What is expected:
Which lines of the records below contain the word "screenshot"? Show each one.

╭──

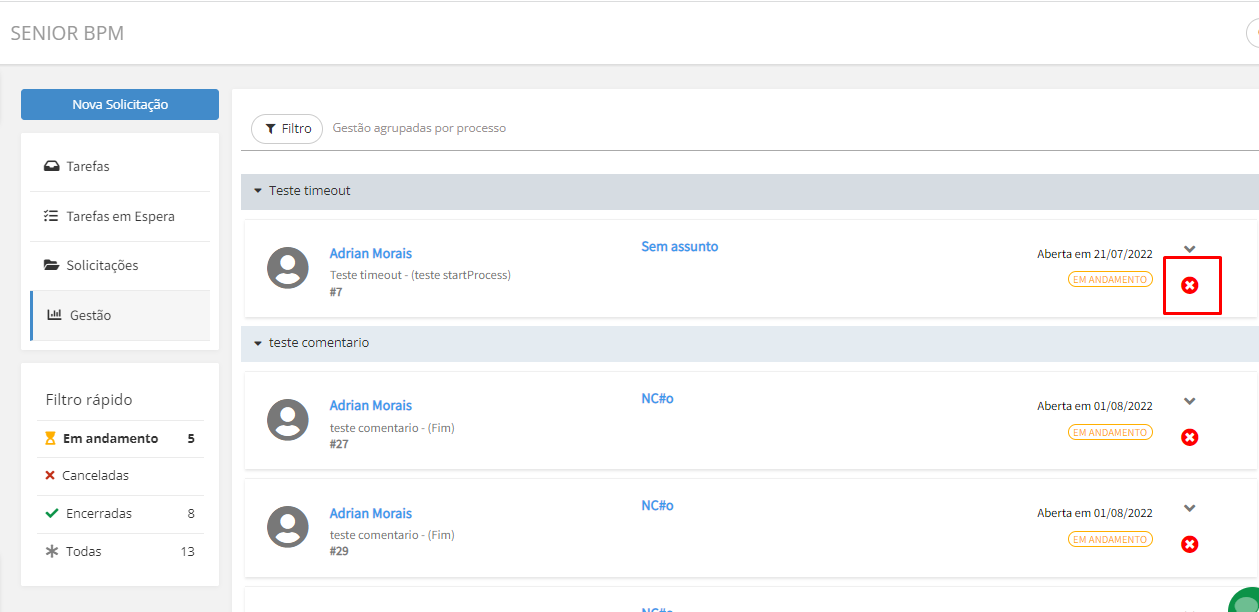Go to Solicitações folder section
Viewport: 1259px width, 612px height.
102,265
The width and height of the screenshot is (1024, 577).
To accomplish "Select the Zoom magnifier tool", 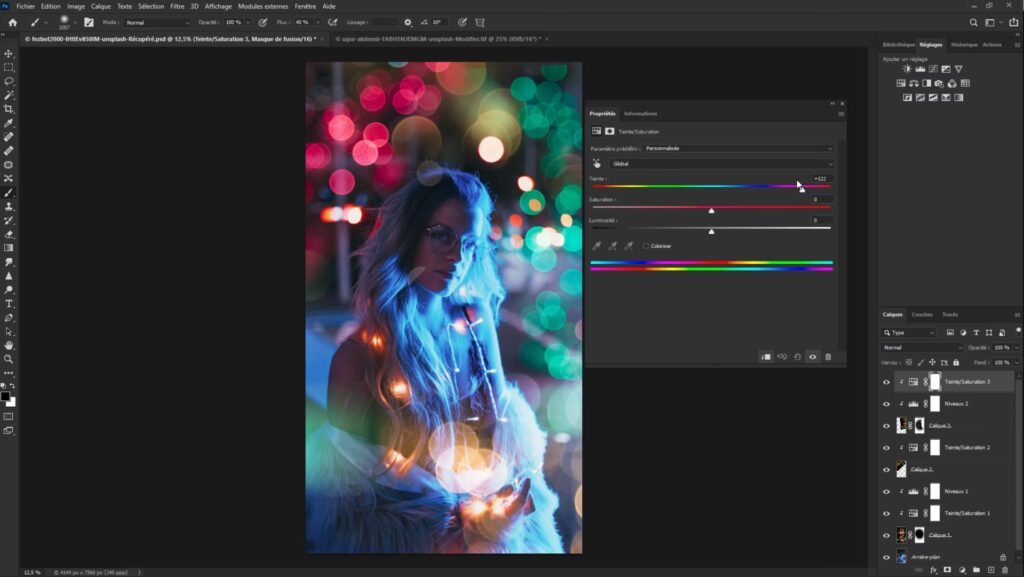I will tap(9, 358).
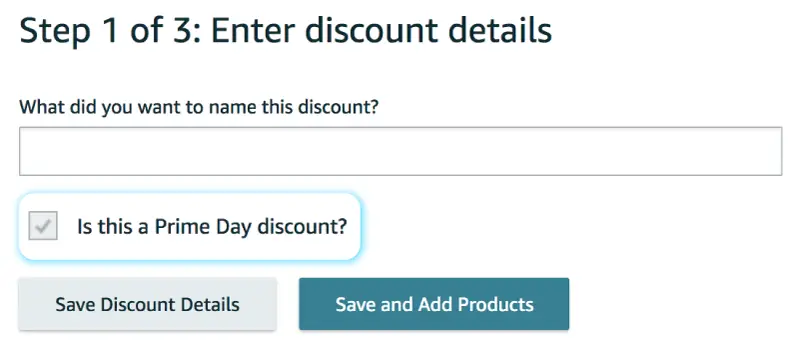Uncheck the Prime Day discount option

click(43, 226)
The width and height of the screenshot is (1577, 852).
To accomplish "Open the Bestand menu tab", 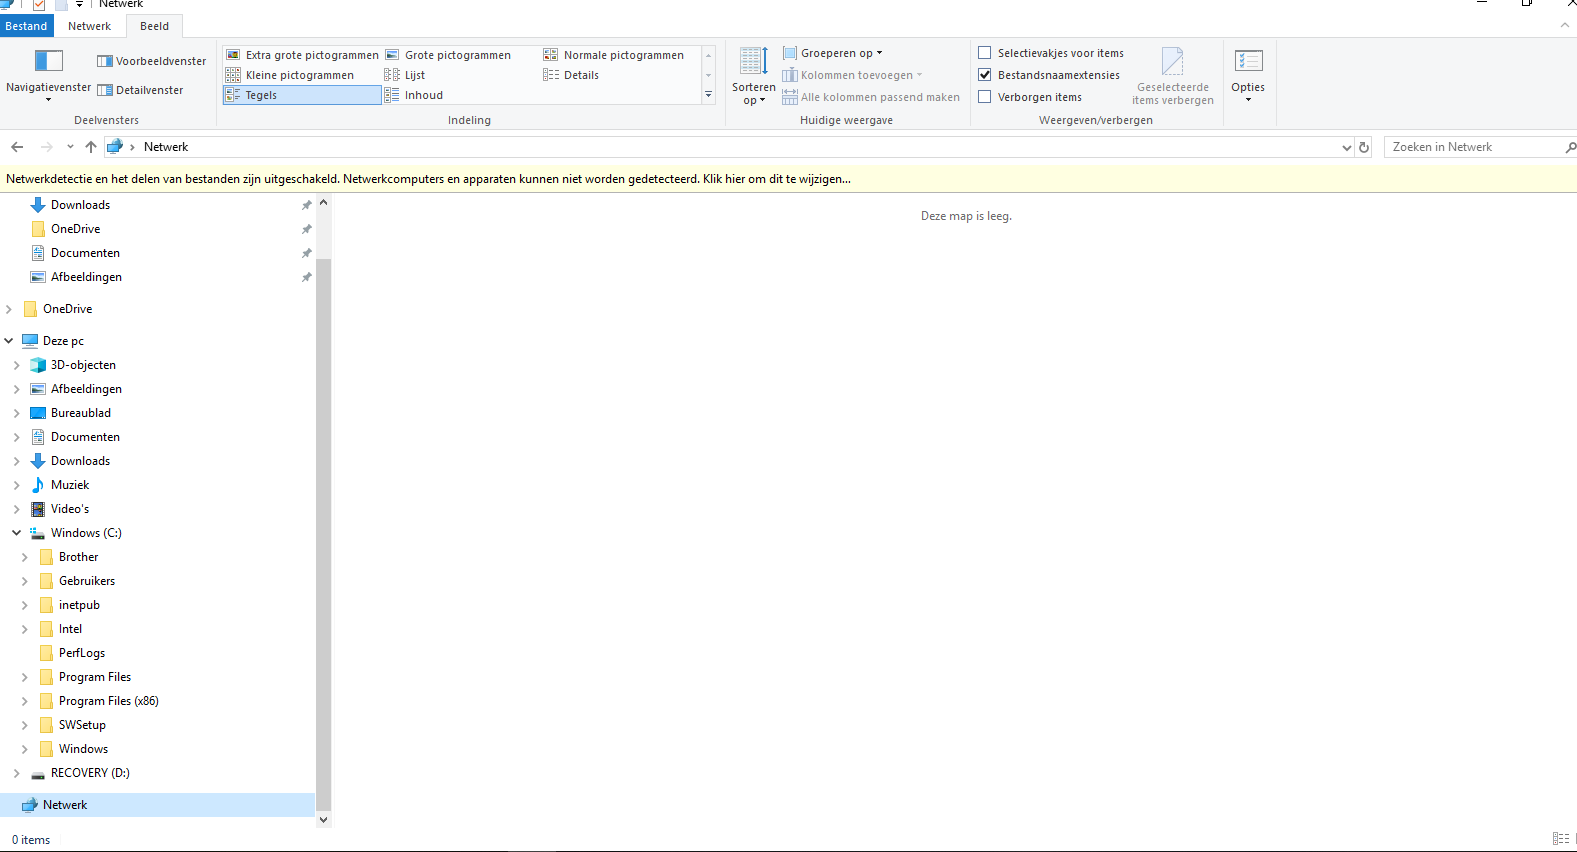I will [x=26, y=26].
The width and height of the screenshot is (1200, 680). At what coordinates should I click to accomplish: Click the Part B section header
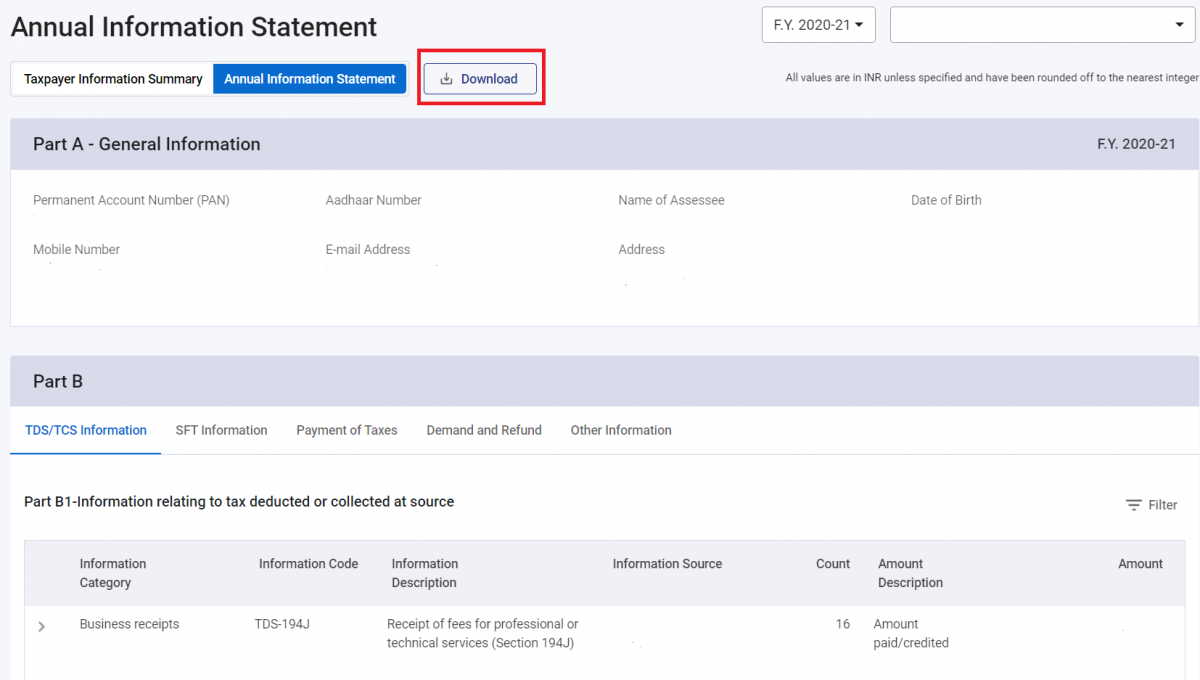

╰──

Output for this exercise:
The width and height of the screenshot is (1024, 577).
The width and height of the screenshot is (1577, 852).
The width and height of the screenshot is (1200, 680). At what coordinates should I click to accomplish: Click the Part B section header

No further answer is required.